- _Text section_
This Stellar Canadian Stock Is Up 33% This Past Year — and There’s More Growth Ahead

There’s more growth ahead for Premium Brands as it accelerates its expansion into the U.S. after major investments.

| More on:
Key Points
  • Premium Brands (TSX:PBH) is up 33% over the past year and is shifting from a steady dividend payer toward a growth-focused food platform as it accelerates U.S. expansion.
  • Its US$688M Stampede acquisition expands U.S. manufacturing and cross-selling opportunities, is expected to be immediately accretive, and — despite a temporary pause in dividend growth and an equity raise — could drive further upside (analysts see ~27% near-term).
  • 5 stocks our experts like better than Premium Brands Holdings

Premium Brands Holdings (TSX:PBH) has already delivered a strong 33% gain over the past year, but the rally may just have started. The Canadian packaged foods company has been quietly executing a long-term growth strategy that could unlock another leg higher — particularly as its U.S. expansion accelerates.

While Premium Brands pays out a steady dividend, today’s version of the company looks increasingly like a growth stock in transition, one that’s pausing near-term dividend growth to support bigger long-term gains.

dividends grow over time

Source: Getty Images

A premium food platform built for scale

Premium Brands manufactures and distributes a broad range of specialty food products, including deli meats, sandwiches, and value-added protein offerings. Its operations are split between Specialty Foods manufacturing and Premium Food Distribution, serving retailers, foodservice operators, and concessions across Canada and the United States.

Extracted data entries
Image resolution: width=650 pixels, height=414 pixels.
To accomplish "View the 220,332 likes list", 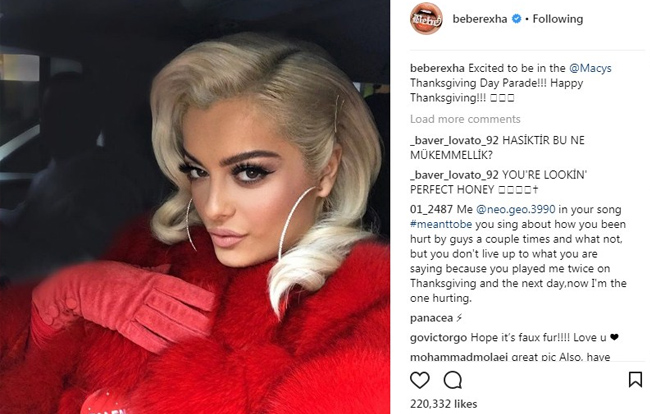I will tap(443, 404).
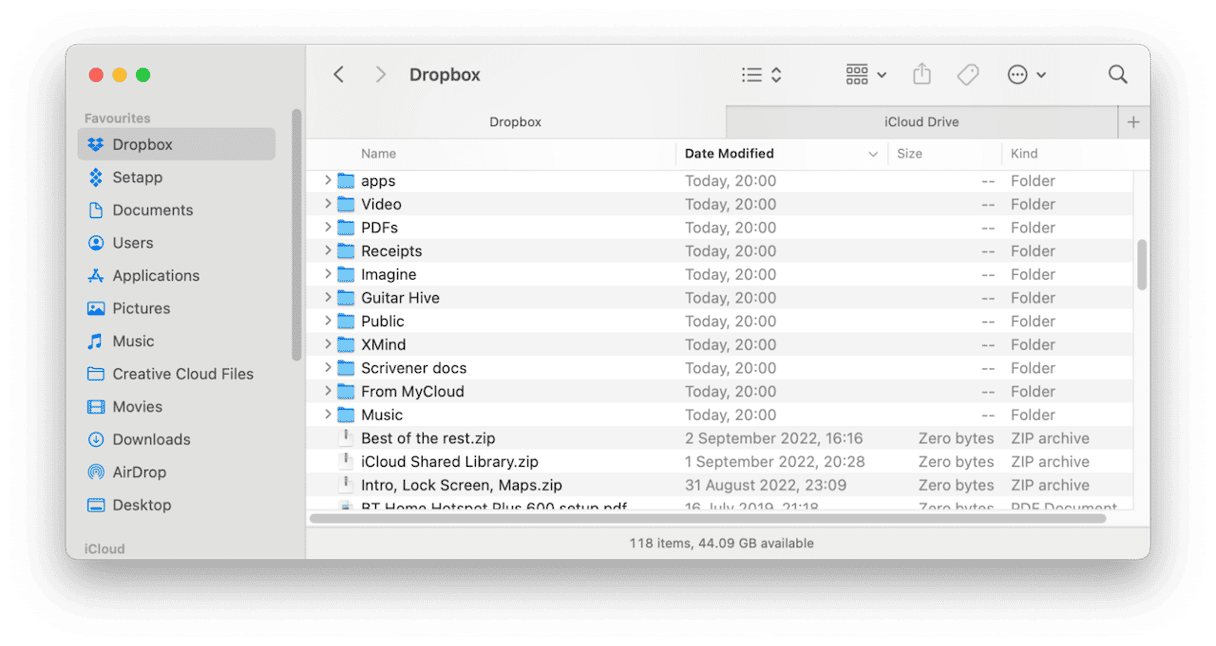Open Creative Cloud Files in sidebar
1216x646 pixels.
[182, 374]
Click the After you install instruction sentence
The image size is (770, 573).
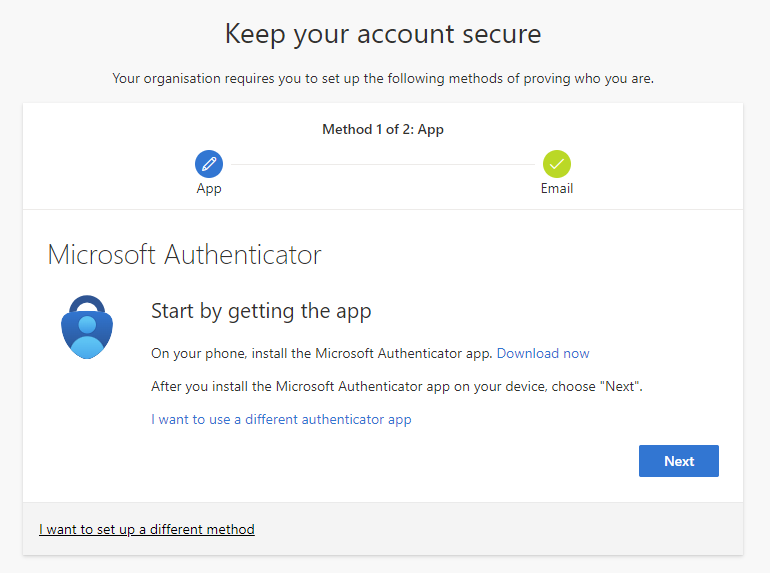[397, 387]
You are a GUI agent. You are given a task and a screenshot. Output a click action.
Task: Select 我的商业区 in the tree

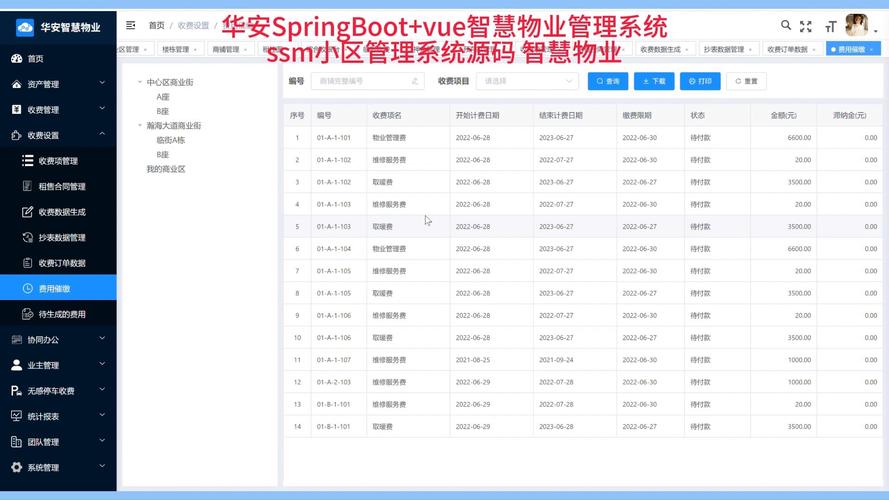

- _Task brief_
Pick up the article about Premium Brands Holdings after its last sentence and continue it.

- _Response area_
The company owns a portfolio of respected brands, such as Grimm’s, Hempler’s, and Freybe, with a focus on premium, differentiated products. That positioning has helped it build long-standing relationships with its customers.

According to Rebecca Teltscher, portfolio manager at Newhaven Asset Management, who spoke on BNN Bloomberg in December 2025, “Over the past few years, they’ve been quietly expanding production capacity in the United States. They’re already very well established in Canada, and many of their large customers — for example, Costco — have asked them to bring those products into the U.S. market. Expanding nationally in the U.S. is a very different undertaking than in Canada, given the scale and number of distribution points, so Premium Brands has spent several years building out that capacity.”

Rather than rushing in, Premium Brands invested quietly in production capacity and distribution infrastructure, setting itself up to grow without sacrificing operational discipline.

The Stampede acquisition changes the growth profile

That patience is now paying off. At the start of 2026, Premium Brands closed its acquisition of Stampede Culinary Partners for approximately US$688 million, a deal aimed squarely at rising demand for convenient, clean-label foods, particularly in protein and bakery categories, in the U.S.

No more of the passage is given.